Most scorecards are written for humans and used by nobody. They sit in the Notion doc, the interviewer ignores them, the feedback is written without reference to them. The scorecard is a ceremonial artifact.
For an AI to actually use a scorecard, three things have to be true.
The competencies have to be observable. "Strong communication" is not observable. "Can explain a technical concept to a non technical stakeholder in under two minutes" is observable. The first is a vibe. The second is a behavior.
The rubric levels have to be distinguishable. A scale of 1 to 5 with no behavioral anchors collapses to a 3 in practice. Every candidate ends up average. A scale with concrete behavioral descriptions at each level forces real judgment.

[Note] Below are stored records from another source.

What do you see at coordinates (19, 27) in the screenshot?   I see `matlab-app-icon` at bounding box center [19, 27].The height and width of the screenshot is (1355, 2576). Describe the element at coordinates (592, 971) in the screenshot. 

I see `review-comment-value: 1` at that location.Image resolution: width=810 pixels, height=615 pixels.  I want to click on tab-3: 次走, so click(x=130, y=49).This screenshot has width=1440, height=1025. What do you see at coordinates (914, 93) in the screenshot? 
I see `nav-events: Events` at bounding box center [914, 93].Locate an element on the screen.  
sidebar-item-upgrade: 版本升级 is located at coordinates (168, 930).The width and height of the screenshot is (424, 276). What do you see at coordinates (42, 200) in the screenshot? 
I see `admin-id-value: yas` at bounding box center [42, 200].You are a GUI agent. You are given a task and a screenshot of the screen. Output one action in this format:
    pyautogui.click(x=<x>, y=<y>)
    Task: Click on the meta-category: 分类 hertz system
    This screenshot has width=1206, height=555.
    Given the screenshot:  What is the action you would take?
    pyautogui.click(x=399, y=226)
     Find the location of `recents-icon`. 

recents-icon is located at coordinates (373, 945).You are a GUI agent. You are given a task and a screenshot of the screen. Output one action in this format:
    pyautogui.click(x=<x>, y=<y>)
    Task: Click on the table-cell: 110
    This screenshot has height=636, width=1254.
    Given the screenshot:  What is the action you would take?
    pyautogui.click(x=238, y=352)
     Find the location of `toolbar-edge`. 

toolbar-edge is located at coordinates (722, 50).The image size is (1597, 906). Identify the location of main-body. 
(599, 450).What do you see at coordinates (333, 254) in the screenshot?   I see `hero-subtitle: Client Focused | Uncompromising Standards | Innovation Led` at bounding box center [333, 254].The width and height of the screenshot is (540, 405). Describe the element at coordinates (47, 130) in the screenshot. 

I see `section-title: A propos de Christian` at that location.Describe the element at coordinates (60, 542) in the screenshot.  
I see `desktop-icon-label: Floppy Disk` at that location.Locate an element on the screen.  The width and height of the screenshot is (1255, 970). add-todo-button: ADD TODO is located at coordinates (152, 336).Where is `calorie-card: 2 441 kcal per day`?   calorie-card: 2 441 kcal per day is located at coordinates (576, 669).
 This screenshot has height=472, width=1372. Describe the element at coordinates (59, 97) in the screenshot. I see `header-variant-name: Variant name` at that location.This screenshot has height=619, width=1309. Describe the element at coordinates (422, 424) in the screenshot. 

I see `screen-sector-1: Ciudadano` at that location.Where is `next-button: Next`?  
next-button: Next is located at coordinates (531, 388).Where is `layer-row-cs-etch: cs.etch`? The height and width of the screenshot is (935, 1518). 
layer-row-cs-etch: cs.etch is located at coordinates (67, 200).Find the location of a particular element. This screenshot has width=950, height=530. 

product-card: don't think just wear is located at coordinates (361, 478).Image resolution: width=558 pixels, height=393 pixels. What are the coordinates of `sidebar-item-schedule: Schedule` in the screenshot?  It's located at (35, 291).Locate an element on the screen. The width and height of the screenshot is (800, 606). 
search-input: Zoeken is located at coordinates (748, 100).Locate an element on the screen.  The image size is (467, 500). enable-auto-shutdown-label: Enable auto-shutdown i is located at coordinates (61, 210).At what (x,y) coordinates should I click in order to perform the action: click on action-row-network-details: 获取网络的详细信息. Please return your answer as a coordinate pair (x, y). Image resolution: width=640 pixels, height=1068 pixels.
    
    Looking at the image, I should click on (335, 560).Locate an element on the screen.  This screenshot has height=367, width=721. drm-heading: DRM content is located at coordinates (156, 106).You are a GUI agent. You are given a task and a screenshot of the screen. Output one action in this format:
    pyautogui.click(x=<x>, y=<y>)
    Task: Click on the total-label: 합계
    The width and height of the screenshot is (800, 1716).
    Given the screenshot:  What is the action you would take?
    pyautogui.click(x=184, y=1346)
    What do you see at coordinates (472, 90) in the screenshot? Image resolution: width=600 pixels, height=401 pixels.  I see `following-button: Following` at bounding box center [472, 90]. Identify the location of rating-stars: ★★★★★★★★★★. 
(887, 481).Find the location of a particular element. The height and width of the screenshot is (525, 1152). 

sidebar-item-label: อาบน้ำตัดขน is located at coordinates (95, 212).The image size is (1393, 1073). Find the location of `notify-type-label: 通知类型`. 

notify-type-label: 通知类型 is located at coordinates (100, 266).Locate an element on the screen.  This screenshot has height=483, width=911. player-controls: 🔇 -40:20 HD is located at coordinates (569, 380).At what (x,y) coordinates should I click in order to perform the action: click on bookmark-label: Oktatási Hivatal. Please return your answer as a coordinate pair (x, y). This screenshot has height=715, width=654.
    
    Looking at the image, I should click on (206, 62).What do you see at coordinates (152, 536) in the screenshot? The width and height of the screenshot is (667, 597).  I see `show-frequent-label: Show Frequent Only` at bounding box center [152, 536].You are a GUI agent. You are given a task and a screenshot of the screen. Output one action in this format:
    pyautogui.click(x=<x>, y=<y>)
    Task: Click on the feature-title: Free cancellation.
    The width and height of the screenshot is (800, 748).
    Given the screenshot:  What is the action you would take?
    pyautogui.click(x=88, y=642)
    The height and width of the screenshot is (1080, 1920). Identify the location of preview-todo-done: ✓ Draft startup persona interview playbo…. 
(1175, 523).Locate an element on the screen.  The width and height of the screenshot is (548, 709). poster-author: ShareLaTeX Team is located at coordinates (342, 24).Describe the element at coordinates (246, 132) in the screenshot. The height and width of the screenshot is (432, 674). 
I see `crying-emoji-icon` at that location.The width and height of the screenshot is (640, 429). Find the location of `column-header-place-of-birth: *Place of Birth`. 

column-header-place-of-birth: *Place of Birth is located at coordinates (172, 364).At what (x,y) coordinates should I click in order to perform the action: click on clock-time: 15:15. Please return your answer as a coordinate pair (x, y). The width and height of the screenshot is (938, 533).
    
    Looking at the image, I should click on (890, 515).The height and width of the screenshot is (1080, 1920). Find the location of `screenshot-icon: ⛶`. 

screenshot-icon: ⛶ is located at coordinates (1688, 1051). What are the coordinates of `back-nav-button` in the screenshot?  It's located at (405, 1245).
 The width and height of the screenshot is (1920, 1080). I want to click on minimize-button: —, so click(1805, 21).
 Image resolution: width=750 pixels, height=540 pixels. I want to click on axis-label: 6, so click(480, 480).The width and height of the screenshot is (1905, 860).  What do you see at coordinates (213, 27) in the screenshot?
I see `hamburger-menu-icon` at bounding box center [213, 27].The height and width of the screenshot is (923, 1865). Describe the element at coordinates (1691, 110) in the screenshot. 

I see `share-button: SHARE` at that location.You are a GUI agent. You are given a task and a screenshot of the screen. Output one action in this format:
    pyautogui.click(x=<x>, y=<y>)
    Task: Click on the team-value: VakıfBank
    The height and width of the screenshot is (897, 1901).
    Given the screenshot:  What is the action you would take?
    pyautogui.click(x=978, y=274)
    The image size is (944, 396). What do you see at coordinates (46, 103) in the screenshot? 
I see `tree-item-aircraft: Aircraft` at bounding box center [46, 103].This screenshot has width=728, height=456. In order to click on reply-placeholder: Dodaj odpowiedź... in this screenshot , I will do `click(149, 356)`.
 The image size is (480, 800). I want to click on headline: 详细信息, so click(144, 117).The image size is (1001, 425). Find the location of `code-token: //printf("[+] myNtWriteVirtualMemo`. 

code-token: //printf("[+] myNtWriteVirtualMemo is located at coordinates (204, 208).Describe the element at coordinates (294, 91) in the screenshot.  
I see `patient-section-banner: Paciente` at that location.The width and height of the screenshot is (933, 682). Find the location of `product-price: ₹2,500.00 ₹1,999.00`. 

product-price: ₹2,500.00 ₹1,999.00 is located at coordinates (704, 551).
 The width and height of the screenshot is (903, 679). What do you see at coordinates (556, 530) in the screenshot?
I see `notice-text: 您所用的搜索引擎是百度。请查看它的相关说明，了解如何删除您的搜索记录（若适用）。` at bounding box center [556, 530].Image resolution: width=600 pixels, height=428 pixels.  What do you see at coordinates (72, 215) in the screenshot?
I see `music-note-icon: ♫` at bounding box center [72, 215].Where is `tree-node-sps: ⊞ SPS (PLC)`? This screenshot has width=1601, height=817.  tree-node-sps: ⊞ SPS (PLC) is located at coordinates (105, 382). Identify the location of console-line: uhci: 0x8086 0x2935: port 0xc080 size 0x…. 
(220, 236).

The mapping between questions and competencies has to be explicit. Interviewers should know which competency each question is meant to assess. Otherwise they ask their favorite questions and tag the answers afterward, which is meaningless.
When these three are in place, AI can do the heavy lifting. It can tag interview evidence against rubric items automatically. It can flag rubric items that no question touched. It can show the hiring manager exactly where the evidence supports the final score.
Platforms like Mazle generate scorecards from intake calls in exactly this format. The scorecard, the question set, and the rubric levels are produced together so the mapping is built in.
A scorecard the AI cannot use is a scorecard the humans will not use either. The two failure modes have the same root cause. Make the thing observable, distinguishable, and mapped.